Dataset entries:
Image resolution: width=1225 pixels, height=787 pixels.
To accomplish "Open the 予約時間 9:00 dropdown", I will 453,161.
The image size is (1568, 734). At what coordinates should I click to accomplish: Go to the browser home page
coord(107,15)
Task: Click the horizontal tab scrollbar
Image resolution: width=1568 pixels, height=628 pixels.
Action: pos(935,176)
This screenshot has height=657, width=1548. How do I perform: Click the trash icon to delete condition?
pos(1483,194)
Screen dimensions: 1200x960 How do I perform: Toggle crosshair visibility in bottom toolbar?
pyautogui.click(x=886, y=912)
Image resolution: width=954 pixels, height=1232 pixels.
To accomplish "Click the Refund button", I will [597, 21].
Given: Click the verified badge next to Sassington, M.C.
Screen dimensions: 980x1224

WHAT NEEDS TO BE DONE: Go through the entries and return each line where the word "will" appears.

COMPLETED EXERCISE:
To accomplish "Open the 予約時間 9:00 dropdown", I will 453,161.
To accomplish "Click the Refund button", I will [597, 21].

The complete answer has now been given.